# Well I picked up a small job



## SkinnyVinny (Mar 23, 2010)

JumboJack said:


> Good job...
> BTW...Are the home owners named Brady by any chance?:laughing:


nice haha.. good job frank, ceiling looks really good!


----------



## Frankawitz (Jun 17, 2006)

Vandy, yeah that's how I do it without the mesh, most of the time I don't use anything but 90 or 45, Durabond doesn't crack unless the house is really moving. as for cracks I will paper tape after I open the stress crack up. base coat it with 90 or 45, sometimes 20 if I want to get out early, Jack No their name isn't Brady:laughing:
well I got the bath room all sanded out and primed.


----------



## Frankawitz (Jun 17, 2006)

Paint on the ceiling was peeling cause the had trac lighting and the bulbs they had were putting out some heat the paint was brown, and the paint just popped off.


----------



## JumboJack (Aug 14, 2007)

Awesome work!


----------



## Frankawitz (Jun 17, 2006)

So now I'll spackle the ceiling and walls then paint it out Monday, I also picked up the counter top, so I ordered my laminate it should be in Tuesday at the lastest.:thumbsup:


----------



## Frankawitz (Jun 17, 2006)

Well I picked up the counter top work so here's more pictures


----------



## Frankawitz (Jun 17, 2006)

I had to put a third coat of paint on the Kitchen ceiling cause of the cooking grease and Nicotine stains, you see the difference between the pictures


----------



## Frankawitz (Jun 17, 2006)

Well I had to install two new 4" can lights, but when I took the old light out I found the last guys was a Real Tradesmen, check out the way this light was installed


----------



## Frankawitz (Jun 17, 2006)

I don't know who did the work the home owner says it was like this when they purchased the house.


----------



## Frankawitz (Jun 17, 2006)

I like the skims trying to hold the light in, there was one 3" screw holding it


----------



## Msargent (Oct 30, 2008)

Good Job Frank!!:clap:


----------



## Frankawitz (Jun 17, 2006)

well here's where I'm at, Thanks Matt


----------



## Paulie (Feb 11, 2009)

Way to go Frank! :thumbup:


----------



## Frankawitz (Jun 17, 2006)

Well I finished up the Kitchen and also paint the bathroom


----------



## Frankawitz (Jun 17, 2006)

here's the bathroom I have to finish the vanity and trim today.


----------



## Frankawitz (Jun 17, 2006)

And after cutting the bathroom in I rolled it out.


----------



## Frankawitz (Jun 17, 2006)

and here's the vanity after I primed it


----------



## Frankawitz (Jun 17, 2006)

Well I wrapped up this job now I get to sit.
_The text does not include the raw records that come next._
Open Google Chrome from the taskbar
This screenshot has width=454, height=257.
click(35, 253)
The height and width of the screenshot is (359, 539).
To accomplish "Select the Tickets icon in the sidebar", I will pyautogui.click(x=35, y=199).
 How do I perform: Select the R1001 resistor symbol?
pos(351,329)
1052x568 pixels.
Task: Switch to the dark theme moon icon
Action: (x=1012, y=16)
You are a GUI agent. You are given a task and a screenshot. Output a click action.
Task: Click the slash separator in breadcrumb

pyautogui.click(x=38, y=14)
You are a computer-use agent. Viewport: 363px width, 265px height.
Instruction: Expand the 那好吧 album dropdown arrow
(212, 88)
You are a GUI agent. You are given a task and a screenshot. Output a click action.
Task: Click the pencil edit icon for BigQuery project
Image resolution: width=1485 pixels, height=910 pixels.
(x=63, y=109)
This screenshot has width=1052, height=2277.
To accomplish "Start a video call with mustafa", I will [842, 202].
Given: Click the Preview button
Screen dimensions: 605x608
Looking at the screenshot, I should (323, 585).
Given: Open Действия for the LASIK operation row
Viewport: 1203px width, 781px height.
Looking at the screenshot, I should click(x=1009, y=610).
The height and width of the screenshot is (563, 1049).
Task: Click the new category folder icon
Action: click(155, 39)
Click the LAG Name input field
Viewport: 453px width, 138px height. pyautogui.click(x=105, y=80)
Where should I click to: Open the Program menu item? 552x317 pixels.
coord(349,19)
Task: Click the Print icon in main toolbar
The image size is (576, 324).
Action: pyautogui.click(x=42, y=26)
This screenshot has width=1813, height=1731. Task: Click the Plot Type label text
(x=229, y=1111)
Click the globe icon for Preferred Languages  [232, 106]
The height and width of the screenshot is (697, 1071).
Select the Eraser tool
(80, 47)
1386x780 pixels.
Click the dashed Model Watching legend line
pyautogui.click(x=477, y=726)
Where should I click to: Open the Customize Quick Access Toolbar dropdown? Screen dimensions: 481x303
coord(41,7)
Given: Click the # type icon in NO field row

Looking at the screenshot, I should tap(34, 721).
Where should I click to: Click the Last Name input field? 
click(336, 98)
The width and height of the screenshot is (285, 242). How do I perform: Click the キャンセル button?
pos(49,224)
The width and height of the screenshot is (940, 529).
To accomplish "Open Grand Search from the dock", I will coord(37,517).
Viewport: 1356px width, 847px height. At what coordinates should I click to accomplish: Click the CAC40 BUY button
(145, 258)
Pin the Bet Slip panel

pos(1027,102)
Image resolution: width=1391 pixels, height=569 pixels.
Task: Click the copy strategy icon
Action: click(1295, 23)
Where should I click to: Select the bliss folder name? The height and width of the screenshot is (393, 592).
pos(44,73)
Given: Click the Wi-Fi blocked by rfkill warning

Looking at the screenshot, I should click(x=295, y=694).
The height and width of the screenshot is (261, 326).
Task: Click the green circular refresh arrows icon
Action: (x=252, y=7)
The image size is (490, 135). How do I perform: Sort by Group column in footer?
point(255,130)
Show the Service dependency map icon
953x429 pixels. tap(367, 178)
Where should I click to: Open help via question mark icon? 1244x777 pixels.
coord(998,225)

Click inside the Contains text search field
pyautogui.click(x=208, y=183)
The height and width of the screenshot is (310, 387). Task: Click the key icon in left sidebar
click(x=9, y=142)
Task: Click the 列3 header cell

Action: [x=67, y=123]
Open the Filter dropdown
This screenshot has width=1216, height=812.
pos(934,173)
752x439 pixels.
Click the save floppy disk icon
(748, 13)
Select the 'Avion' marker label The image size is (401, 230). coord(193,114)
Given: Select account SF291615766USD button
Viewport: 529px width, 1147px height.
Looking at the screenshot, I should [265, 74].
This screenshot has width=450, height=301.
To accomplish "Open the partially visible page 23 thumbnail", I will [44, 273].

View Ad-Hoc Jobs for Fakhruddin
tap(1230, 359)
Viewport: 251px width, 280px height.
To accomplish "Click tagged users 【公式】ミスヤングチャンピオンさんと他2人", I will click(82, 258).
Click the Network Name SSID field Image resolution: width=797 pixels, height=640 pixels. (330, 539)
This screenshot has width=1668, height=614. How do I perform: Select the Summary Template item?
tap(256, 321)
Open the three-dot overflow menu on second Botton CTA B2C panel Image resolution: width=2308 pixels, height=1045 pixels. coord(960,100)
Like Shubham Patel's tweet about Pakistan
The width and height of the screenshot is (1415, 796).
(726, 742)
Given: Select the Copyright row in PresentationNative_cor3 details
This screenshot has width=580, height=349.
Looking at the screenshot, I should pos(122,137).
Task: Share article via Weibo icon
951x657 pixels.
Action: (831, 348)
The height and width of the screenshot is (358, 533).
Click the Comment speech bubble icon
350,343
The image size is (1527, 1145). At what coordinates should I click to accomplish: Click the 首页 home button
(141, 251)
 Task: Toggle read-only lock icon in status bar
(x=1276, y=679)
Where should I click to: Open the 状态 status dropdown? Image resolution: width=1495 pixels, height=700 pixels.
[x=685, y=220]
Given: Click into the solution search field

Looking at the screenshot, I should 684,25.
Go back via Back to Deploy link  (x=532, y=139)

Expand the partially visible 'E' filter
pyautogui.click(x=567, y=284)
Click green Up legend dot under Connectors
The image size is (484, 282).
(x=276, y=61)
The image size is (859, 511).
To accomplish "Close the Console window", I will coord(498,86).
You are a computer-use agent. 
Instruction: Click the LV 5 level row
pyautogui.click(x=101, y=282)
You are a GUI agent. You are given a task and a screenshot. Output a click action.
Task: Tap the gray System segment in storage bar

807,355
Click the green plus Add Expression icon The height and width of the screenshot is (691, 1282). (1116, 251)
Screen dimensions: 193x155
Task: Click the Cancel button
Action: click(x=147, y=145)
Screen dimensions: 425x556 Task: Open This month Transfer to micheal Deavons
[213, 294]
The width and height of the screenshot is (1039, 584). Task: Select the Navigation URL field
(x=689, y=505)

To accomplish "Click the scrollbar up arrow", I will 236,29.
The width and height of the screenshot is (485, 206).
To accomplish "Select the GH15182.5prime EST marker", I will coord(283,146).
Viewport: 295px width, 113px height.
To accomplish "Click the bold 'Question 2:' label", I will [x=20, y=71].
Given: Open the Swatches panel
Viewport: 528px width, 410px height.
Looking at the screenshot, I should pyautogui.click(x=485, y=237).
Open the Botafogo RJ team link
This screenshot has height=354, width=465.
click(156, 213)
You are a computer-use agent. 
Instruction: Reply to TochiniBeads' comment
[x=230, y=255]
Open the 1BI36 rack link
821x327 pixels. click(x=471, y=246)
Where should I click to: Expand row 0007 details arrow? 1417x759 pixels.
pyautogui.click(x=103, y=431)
I lost my phone for two weeks cause I couldn't pay the bill, still running electric off the generator cause I have no Power to the house:thumbup:
anyways I wont be on here that much anymore cause we have to run off the generator and it uses up the gas and we need it for the fridge. anyways here's how it came out.
It looks like I'll be moving to Texas cause Michigan has No Work.


----------



## Leo G (May 12, 2005)

Looks good Frank. Got it in under the RRP ruling huh. Good for you.


----------



## Paulie (Feb 11, 2009)

JumboJack said:


> Good job...
> BTW...Are the home owners named Brady by any chance?:laughing:


 Can you give me Marsha's phone number. Hmmmmmmmm, Marsha.:sweatdrop:


----------